Overhead Surveillance

Spying moved overhead as soon as it was technically possible. In the US Civil War, balloons were employed from the beginning for reconnaissance and used in Europe even earlier20: “The importance of gaining such a height for observation can be appreciated by all readers of military annals.”21

Naturally, progress didn't stop with balloons; reconnaissance aircraft played major roles during both world wars. In fact, aerial reconnaissance was so pervasive during World War II that the British used “accidental” sightings of German ships to disguise the real way they knew their location: cryptanalysis. Aerial reconnaissance was so common that it need not be concealed.

Two of the most famous planes in history, the U-2 and the SR-71, were spy planes. Built at Lockheed's legendary Skunk Works,22 one of their primary missions was observing the Soviet Union's nuclear capabilities.23 The U-2 became vulnerable to improved Soviet air defenses, of course, but a replacement was ready in time: the first spy satellites.

These early satellites were a technological tour de force: for lack of suitably compact television cameras, they periodically ejected film canisters that were caught in midair by specially equipped airplanes. This sounds like an amazing spur-of-the-moment response to an intelligence crisis, but it wasn't. The US had been planning for orbital spying since at least 1950: a satellite would be a “novel and unconventional instrument of reconnaissance.”24 In fact, one motivation for launching scientific satellites during the International Geophysical Year was to provide legal precedent for satellites overflying other countries; IGY was under UN auspices.24

Modern spy satellites are much more sophisticated, of course. Indeed, the mirror technology for the Hubble space telescope was the same used for spy satellites.25 In addition, many specialized types exist now, such as ELINT (electronic intelligence), radar ocean reconnaissance, missile warning, communications interception, and more.26

Overhead reconnaissance works, but there are limits. Cameras can't see inside buildings. Clever adversaries can time their activities to evade satellites—some claim that India did exactly that to hide preparations for its 1998 nuclear tests.23,27,28 Airplanes have less predictable coverage patterns, but of course they can be shot down. It will be interesting to see how drone-based platforms fare.

★ ★ ★ ★ ★ ★ ★

Tasks to carry out -
**a)** Copy everything in the overhead surveillance text from "Two of the most" down to "first spy satellites.", putting "reconnaissance aircraft" in place of "spy planes".
**b)** Please answer these questions from the overhead surveillance text:
(i) In which war were balloons used for reconnaissance from the beginning?
(ii) What did the early spy satellites periodically eject?
(iii) What technology did the Hubble space telescope share with spy satellites?
Work only from the text on overhead surveillance.

Record set -
★ ★ ★ ★ ★ ★ ★

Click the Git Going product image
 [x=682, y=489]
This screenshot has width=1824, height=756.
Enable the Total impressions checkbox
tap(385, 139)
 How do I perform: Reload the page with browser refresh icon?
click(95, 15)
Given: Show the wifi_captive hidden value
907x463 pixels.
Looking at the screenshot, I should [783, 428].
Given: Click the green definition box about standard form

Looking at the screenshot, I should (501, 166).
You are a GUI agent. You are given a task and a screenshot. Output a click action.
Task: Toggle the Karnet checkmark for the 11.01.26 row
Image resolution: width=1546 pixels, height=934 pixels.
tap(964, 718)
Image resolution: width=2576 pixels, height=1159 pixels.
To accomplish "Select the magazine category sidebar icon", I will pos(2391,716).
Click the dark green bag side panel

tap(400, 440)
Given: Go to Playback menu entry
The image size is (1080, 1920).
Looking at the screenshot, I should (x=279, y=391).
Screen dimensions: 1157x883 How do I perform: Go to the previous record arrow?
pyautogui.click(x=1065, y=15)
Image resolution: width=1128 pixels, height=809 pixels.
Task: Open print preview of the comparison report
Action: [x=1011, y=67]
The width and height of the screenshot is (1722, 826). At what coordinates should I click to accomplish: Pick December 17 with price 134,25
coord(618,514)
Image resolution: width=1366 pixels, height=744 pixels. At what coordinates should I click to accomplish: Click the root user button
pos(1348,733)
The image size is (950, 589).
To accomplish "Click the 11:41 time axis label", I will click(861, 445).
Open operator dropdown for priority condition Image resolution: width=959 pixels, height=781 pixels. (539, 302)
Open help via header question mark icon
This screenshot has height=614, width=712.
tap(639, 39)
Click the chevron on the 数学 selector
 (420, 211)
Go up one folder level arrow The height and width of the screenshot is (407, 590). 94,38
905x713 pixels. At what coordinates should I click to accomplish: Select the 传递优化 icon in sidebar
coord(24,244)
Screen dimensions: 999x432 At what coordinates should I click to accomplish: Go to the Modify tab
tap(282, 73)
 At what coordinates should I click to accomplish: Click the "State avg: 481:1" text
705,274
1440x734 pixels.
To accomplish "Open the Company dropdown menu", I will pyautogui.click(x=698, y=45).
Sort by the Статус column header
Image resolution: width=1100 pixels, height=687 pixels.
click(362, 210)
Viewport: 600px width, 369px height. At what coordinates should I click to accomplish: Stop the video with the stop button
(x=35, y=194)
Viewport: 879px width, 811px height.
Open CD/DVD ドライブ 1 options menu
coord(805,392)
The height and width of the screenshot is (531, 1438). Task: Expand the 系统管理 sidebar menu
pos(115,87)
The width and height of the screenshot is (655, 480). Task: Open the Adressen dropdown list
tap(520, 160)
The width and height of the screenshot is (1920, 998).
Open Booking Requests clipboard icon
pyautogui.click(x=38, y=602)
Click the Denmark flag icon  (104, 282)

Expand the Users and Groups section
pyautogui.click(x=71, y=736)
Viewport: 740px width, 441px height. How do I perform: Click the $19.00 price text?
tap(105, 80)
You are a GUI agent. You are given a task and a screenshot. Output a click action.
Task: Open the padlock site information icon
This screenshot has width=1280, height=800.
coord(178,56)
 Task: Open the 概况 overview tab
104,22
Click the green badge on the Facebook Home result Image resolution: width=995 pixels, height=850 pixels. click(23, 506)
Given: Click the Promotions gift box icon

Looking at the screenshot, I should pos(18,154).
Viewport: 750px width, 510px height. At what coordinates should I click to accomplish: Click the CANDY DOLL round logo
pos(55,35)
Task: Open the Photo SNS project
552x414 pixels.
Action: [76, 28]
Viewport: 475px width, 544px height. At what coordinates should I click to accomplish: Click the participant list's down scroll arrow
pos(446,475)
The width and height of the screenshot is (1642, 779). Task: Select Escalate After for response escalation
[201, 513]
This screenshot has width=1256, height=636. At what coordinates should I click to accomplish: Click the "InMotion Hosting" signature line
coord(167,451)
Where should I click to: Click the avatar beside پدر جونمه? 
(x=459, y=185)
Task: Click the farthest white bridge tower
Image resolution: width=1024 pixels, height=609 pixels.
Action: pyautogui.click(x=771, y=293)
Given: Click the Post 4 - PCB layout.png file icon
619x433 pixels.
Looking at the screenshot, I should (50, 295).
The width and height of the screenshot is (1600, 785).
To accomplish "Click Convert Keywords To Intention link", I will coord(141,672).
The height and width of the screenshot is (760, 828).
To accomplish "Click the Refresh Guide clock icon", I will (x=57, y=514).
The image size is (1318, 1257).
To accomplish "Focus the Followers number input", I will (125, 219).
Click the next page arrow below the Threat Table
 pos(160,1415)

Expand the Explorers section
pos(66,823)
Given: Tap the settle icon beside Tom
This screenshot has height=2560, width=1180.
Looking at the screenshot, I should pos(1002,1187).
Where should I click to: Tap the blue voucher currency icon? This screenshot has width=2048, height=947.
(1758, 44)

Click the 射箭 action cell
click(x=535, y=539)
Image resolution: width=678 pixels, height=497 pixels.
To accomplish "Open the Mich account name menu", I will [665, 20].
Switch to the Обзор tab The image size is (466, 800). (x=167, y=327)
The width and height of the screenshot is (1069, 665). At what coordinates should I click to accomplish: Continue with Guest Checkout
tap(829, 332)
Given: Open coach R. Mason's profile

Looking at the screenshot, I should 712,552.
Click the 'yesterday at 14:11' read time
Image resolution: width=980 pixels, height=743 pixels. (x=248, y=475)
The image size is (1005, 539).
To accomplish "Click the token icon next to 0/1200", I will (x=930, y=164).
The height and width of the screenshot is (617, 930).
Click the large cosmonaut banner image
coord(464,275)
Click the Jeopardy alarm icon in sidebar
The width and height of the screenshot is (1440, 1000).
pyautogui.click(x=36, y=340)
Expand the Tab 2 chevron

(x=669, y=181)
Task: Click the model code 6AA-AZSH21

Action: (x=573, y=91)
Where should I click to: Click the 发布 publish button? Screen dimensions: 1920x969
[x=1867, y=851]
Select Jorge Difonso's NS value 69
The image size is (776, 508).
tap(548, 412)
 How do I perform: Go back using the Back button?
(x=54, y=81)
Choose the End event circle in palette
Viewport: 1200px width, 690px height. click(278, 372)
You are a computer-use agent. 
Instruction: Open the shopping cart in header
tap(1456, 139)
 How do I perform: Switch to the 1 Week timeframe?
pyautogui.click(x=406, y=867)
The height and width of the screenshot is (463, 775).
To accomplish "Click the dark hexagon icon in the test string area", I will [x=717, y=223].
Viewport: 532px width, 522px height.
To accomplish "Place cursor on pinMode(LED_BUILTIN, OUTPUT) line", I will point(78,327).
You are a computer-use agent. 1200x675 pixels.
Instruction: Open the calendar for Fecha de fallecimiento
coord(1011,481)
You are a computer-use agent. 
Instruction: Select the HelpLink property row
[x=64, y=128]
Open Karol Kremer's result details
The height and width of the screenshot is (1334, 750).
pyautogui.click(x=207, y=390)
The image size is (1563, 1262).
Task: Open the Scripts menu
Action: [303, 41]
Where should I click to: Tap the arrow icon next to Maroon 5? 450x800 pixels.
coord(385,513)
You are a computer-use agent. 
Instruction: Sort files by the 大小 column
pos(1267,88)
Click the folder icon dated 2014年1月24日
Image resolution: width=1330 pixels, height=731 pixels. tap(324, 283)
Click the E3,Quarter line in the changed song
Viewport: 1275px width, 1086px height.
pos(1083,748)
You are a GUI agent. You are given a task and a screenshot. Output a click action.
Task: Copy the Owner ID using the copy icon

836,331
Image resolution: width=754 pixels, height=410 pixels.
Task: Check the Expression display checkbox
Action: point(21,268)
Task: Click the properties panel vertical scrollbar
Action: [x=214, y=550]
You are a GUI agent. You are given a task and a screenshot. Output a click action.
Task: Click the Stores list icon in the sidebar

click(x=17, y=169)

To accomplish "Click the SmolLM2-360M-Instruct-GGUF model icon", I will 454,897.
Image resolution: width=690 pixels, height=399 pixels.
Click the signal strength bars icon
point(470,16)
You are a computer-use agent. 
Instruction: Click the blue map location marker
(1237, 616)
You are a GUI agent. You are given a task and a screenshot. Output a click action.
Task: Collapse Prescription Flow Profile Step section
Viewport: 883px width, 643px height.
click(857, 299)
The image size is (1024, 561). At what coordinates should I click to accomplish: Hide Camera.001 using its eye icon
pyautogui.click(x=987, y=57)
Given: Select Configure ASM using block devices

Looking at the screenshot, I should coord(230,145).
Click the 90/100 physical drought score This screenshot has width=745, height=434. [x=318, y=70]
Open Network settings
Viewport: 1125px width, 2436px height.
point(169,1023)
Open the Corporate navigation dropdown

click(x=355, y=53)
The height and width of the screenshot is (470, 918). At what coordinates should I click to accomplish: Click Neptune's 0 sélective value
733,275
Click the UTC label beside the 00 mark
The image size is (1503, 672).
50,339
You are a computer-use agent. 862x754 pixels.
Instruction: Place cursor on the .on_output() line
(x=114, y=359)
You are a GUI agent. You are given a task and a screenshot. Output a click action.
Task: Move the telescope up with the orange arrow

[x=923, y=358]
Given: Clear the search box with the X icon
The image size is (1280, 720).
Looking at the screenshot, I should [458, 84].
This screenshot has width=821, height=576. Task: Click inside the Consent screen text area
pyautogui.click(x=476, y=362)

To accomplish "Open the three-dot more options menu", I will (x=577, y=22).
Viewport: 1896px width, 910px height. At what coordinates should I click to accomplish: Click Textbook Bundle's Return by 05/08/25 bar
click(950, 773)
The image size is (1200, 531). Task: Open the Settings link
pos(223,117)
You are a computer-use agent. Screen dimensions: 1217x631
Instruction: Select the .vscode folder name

★ ★ ★ ★ ★ ★ ★

Answer list -
**a)**
Two of the most famous planes in history, the U-2 and the SR-71, were reconnaissance aircraft. Built at Lockheed's legendary Skunk Works,22 one of their primary missions was observing the Soviet Union's nuclear capabilities.23 The U-2 became vulnerable to improved Soviet air defenses, of course, but a replacement was ready in time: the first spy satellites.

**b)**
(i) The US Civil War
(ii) Film canisters
(iii) Its mirror technology